At two in the morning, the ventilation started a soft conversation with the floorboards. I took the walkie from my pocket—useless on frequency, but I liked the armor of having a voice at hand—then set it back. I listened instead. The voices were a choir of insistence, soft as thread and ancient as a river: Remember me. Don’t let it take her. Feed the roots. Close the gap.
I whispered into the circle, not for anyone who wore a uniform but for the earth itself. A small, human thing—an apology, a promise. I asked permission before I braided a sigil into the ductwork, tied roots in the metal with copper thread, and fed it salt and a handful of names. Names are currency. We spend them like coins. I spent mine like a miser who knew the value of thrift and the cost of carelessness.
The morning arrived with a thin pink light that made the set look like an elaborate bruise. The crew was late, hungover on success and caffeine. Alicendra walked in as if she’d been awake all night in the shape of the world. She crossed to the janitor’s closet and opened the door without hesitation. Her eyebrow rose when she saw my circle, the elder-chalk in picturesque disarray and the dish of bones.
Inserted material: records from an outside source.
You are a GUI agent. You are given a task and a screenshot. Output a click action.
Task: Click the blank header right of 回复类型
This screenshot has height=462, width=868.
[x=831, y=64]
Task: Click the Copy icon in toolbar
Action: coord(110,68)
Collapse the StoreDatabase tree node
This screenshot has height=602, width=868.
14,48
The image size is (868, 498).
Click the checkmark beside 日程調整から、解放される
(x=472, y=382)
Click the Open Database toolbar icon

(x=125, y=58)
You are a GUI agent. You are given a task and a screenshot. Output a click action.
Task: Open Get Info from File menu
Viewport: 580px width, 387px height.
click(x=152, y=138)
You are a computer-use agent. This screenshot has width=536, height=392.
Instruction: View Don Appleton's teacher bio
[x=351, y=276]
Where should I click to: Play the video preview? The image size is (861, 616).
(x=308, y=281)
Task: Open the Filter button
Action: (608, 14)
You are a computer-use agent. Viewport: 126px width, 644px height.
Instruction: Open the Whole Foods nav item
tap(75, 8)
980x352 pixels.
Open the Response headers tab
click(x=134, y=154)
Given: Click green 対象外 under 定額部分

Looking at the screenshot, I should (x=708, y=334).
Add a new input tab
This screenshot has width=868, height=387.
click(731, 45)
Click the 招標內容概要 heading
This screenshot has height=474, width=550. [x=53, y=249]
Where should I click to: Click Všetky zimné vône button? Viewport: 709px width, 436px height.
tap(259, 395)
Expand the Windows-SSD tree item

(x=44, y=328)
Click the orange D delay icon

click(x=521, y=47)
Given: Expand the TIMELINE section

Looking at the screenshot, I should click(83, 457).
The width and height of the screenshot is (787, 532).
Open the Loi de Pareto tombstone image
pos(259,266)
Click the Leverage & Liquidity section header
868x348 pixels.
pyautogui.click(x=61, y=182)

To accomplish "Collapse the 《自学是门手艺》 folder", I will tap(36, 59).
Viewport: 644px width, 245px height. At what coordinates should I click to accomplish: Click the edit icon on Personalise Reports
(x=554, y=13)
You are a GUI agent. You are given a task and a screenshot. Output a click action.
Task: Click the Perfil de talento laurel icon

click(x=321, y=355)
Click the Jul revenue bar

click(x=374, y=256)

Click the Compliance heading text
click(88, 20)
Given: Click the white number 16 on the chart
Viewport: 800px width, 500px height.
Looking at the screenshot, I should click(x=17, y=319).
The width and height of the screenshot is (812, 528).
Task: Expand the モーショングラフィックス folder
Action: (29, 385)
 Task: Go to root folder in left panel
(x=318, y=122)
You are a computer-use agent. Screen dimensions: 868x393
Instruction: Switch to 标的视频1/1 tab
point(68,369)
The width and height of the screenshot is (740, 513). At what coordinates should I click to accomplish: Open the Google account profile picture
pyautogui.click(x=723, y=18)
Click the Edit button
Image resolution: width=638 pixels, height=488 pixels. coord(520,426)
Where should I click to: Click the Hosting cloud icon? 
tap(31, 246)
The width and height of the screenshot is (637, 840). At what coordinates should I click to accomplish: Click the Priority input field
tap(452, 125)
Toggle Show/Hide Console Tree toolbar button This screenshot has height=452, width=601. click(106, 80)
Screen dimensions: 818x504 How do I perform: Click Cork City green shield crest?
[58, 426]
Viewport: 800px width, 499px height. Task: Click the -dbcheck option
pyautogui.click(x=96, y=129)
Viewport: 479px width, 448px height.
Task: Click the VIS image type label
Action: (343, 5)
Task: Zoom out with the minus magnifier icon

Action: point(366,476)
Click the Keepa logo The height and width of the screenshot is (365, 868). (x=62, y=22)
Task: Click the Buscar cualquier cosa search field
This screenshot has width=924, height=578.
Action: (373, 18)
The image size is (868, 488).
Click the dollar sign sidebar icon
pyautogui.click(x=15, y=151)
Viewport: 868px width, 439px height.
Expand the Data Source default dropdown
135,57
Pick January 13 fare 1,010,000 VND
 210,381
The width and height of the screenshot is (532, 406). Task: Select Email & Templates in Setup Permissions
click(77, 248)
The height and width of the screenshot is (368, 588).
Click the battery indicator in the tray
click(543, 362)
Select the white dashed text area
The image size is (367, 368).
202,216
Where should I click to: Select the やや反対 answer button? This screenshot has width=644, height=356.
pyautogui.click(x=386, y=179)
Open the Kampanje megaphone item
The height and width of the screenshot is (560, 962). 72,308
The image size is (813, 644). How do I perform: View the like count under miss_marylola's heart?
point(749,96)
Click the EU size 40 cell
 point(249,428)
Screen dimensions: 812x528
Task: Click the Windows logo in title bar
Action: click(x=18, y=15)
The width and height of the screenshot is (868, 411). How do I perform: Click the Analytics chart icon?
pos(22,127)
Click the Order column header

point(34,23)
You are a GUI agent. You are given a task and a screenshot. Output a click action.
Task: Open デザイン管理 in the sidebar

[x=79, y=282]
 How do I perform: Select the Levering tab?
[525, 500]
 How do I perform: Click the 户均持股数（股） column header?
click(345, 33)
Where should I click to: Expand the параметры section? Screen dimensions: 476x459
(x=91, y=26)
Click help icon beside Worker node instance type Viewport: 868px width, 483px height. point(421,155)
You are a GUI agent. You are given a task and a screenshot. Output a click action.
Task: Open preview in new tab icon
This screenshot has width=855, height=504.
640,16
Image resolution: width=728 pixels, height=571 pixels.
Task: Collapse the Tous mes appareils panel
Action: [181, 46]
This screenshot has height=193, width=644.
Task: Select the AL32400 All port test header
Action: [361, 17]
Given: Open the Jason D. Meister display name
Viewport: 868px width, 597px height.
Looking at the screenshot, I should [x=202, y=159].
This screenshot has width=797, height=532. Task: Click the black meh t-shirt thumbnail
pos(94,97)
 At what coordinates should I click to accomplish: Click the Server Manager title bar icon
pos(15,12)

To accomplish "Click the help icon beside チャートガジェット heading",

“You always sleep in odd places,” she observed. There was no judgment in it. She slid onto the mop bucket like it was a throne.
“You always make things happen off-screen,” I said.
She smiled. Not kindly. Not cruelly. Just knowing. “Things are louder when you listen, aren’t they?”
“They’re louder when you ask them to speak,” I said.
She studied me like someone trying to learn another language, then looked down at my hands knobby knuckles, ink stains. “You’re not exactly a typical set decorator,” she said.
“You’re a terrible interviewer,” I replied. It was true. In person she was more jagged. There are edges of people smooth for the light and others they keep for themselves.
We stood there for a moment, two people who’d traded broken rooms for performance and found something resembling purpose in the gaps. Around us, a hundred small duties hummed—a gaffer fiddled with a light, a makeup person swatted at a smudge. The mundane was a counterpoint to whatever else throbbed under the stage like a sleeping animal.